Von der langen Bank direkt ins Abseits
Kein Ruhmesblatt für den Schweizer Presserat: Ein aktueller Entscheid, den das Gremium mehr als ein Jahr vor sich hergeschoben hat, wirkt praxisfern und würdigt die Bemühungen der gerügten Schweizerischen Depeschenagentur SDA um Korrektheit ihrer Berichterstattung nicht angemessen.
Dem Gegenstand der folgenden Zeilen angemessen, dürfte dieser Text frühestens in einem Jahr erscheinen. Da sich bis dann niemand mehr für das Geschriebene interessiert, ziehen wir eine Publikation vor. Ein bisschen Beschleunigung täte auch dem Schweizer Presserat gut. Geschlagene 13 Monate benötigte das Ethikgremium um eine ziemlich harmlose Beschwerde ziemlich zweifelhaft zu behandeln.

**Bereitgestellte Angaben:**

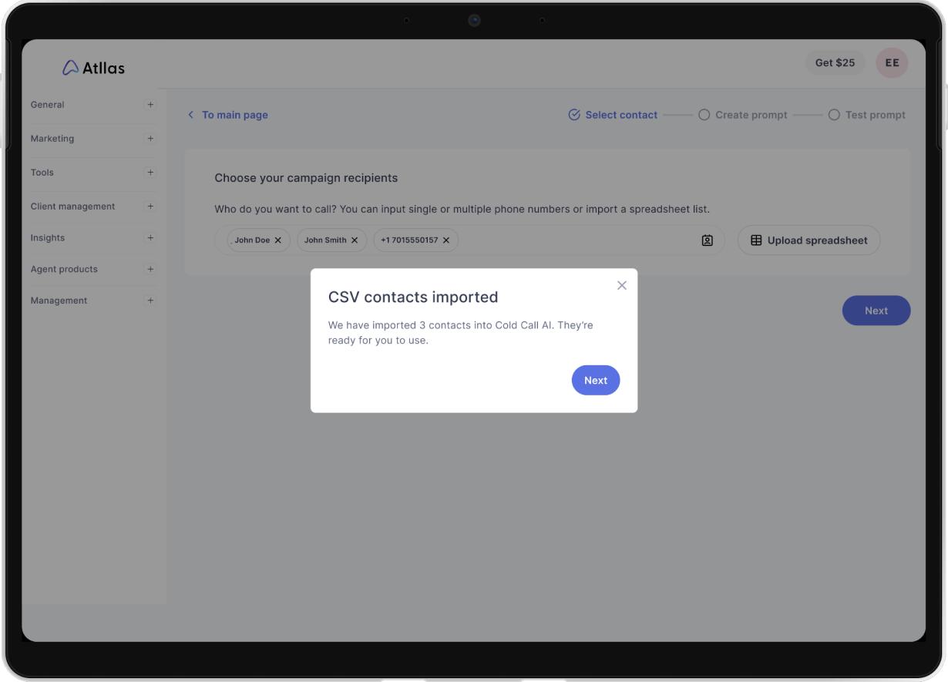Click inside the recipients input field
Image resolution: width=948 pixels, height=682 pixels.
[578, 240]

==

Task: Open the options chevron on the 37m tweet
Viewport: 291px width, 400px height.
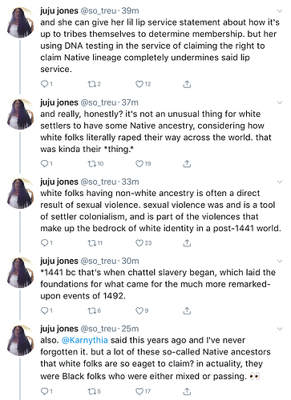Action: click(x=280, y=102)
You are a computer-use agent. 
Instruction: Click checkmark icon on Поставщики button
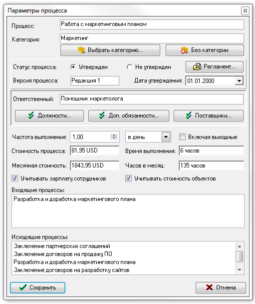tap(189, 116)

**Aufgaben:**
**A)** Kopieren Sie aus dem Text über den Schweizer Presserat wortgetreu den Abschnitt zwischen „Von der langen“ und „zweifelhaft zu behandeln.“, beide eingeschlossen.
**B)** Schreiben Sie den Text über den Schweizer Presserat im Anschluss an seinen letzten Satz weiter.
Die Zeilen werden hier nicht gebraucht.

**Ihre Antworten:**
**A)**
Von der langen Bank direkt ins Abseits
Kein Ruhmesblatt für den Schweizer Presserat: Ein aktueller Entscheid, den das Gremium mehr als ein Jahr vor sich hergeschoben hat, wirkt praxisfern und würdigt die Bemühungen der gerügten Schweizerischen Depeschenagentur SDA um Korrektheit ihrer Berichterstattung nicht angemessen.
Dem Gegenstand der folgenden Zeilen angemessen, dürfte dieser Text frühestens in einem Jahr erscheinen. Da sich bis dann niemand mehr für das Geschriebene interessiert, ziehen wir eine Publikation vor. Ein bisschen Beschleunigung täte auch dem Schweizer Presserat gut. Geschlagene 13 Monate benötigte das Ethikgremium um eine ziemlich harmlose Beschwerde ziemlich zweifelhaft zu behandeln.

**B)**
Es ging um die Frage, ob die Schweizerische Depeschenagentur SDA gegen die Berichtigungspflicht verstossen hatte, als sie es unterliess, ihren Kunden ein Korrigendum zukommen zu lassen und eine irrtümlich verwendete Zahl zu berichtigen. Ja, hat sie. Und zwar ohne wenn und aber, kam kürzlich das Präsidium des Presserats zum klaren Schluss: Die Beschwerde wird gutgeheissen.
Punkt. Mit Genugtuung wird das jene nicht näher bekannte Privatperson zur Kenntnis genommen haben, die mit ihrer Beschwerde überhaupt erst das Prozedere in Gang gesetzt hatte. Darüber hinaus wird die Rüge keine weitere Wirkung entfalten, höchstes Irritation über das Vorgehen des Presserats.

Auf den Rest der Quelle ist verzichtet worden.